◆ Assigned task
Among the entries below, find every line that has "Switch" and pull it out.

Data excerpts:

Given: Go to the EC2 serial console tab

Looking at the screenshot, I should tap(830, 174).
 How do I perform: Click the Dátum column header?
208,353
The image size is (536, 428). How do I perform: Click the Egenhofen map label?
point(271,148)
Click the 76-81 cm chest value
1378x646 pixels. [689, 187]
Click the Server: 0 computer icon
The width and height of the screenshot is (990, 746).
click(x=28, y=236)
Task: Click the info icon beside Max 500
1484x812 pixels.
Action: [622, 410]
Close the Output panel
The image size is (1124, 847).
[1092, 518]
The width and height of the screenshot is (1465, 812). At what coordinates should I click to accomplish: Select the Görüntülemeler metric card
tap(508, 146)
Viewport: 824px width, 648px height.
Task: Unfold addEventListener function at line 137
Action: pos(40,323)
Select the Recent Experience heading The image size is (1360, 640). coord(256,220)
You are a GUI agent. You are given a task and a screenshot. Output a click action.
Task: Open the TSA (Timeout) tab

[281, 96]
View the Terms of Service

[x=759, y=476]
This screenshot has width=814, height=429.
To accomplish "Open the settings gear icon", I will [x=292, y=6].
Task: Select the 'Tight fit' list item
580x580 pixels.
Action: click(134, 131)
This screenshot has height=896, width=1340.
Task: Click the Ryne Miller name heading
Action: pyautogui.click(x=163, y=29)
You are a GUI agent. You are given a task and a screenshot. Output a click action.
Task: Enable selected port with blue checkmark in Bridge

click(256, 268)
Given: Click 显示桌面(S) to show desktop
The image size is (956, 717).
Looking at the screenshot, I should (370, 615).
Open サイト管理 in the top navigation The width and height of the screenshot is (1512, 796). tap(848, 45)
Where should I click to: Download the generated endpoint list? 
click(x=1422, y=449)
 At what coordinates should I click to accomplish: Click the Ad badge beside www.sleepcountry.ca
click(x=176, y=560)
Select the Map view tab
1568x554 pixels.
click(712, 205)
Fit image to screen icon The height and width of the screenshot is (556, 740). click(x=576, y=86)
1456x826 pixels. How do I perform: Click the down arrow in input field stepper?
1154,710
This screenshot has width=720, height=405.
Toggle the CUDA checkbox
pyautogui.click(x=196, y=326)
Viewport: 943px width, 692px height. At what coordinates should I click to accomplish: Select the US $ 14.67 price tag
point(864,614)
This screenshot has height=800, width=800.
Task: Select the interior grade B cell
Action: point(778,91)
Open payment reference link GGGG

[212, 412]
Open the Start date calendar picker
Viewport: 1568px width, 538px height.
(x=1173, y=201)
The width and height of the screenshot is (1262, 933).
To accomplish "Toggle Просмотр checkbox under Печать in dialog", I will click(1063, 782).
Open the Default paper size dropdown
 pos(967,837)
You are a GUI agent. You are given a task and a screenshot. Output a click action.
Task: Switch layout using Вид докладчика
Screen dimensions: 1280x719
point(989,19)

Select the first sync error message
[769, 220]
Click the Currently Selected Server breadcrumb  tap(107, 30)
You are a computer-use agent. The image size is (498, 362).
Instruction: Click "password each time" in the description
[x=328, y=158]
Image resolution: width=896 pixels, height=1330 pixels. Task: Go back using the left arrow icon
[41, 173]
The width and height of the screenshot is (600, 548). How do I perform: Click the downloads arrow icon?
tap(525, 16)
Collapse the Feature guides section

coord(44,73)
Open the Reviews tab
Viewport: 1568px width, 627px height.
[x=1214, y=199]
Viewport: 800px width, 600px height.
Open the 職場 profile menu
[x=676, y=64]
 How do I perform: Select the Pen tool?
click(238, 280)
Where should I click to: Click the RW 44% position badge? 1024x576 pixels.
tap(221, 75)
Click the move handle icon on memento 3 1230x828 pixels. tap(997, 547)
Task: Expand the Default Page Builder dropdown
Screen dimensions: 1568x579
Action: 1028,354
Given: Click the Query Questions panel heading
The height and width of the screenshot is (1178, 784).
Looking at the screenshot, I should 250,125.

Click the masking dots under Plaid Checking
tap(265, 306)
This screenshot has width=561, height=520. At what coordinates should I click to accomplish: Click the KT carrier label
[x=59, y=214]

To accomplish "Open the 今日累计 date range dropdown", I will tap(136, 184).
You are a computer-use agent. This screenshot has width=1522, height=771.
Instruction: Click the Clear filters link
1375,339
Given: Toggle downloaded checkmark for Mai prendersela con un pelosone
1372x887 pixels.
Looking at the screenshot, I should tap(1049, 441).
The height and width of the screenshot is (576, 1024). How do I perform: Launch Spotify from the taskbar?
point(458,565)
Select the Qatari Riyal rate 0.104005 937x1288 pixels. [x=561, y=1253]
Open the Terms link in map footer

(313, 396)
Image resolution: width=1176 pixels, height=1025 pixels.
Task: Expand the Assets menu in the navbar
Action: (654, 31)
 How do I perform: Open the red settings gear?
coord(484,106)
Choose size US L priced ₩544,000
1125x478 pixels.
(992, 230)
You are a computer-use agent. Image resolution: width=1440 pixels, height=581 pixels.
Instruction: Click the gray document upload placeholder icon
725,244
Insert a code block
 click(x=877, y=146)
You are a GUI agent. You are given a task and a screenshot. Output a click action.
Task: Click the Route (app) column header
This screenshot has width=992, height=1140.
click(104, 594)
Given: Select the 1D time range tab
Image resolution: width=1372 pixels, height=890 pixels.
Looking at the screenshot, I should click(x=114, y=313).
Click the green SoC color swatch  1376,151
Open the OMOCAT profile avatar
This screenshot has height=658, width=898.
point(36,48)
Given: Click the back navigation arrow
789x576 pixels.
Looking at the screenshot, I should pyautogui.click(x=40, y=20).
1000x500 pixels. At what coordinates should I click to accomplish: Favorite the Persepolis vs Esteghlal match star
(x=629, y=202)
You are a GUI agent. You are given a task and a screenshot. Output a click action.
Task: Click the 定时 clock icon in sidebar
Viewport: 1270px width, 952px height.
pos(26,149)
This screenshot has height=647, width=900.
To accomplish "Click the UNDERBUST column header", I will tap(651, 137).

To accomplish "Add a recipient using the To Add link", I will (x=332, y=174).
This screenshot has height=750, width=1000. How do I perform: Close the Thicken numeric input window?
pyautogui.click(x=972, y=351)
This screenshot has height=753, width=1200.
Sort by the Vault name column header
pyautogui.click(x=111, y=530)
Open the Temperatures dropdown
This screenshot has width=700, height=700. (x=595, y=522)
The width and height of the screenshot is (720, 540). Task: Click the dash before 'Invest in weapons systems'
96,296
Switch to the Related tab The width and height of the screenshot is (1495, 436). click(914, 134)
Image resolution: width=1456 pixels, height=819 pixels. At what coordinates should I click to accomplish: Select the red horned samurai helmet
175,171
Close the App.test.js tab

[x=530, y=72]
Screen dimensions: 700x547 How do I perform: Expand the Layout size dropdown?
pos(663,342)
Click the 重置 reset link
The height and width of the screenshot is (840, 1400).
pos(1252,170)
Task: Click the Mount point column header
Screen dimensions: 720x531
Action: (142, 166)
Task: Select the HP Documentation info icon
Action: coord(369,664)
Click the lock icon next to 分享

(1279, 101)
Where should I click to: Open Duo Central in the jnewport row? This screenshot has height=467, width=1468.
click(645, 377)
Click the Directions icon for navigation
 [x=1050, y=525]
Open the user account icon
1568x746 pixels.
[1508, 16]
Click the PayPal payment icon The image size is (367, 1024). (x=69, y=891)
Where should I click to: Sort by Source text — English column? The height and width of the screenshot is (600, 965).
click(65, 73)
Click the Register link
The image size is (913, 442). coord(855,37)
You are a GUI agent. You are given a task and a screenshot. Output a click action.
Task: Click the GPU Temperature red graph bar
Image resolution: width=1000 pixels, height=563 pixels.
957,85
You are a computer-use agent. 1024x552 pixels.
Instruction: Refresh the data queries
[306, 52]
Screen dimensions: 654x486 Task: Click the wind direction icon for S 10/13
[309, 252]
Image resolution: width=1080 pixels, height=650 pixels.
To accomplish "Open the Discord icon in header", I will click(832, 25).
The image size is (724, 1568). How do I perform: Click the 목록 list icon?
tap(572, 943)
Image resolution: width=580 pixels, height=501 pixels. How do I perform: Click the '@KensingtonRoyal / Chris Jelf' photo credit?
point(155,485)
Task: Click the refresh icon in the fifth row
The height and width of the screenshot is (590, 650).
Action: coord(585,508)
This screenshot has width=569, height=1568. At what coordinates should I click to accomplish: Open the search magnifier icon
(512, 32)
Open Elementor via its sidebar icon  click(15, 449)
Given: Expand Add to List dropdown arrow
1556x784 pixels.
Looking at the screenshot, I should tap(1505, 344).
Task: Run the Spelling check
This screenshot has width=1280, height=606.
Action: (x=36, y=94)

◆ Task result
Task: Switch layout using Вид докладчика
Switch to the Related tab The width and height of the screenshot is (1495, 436). click(914, 134)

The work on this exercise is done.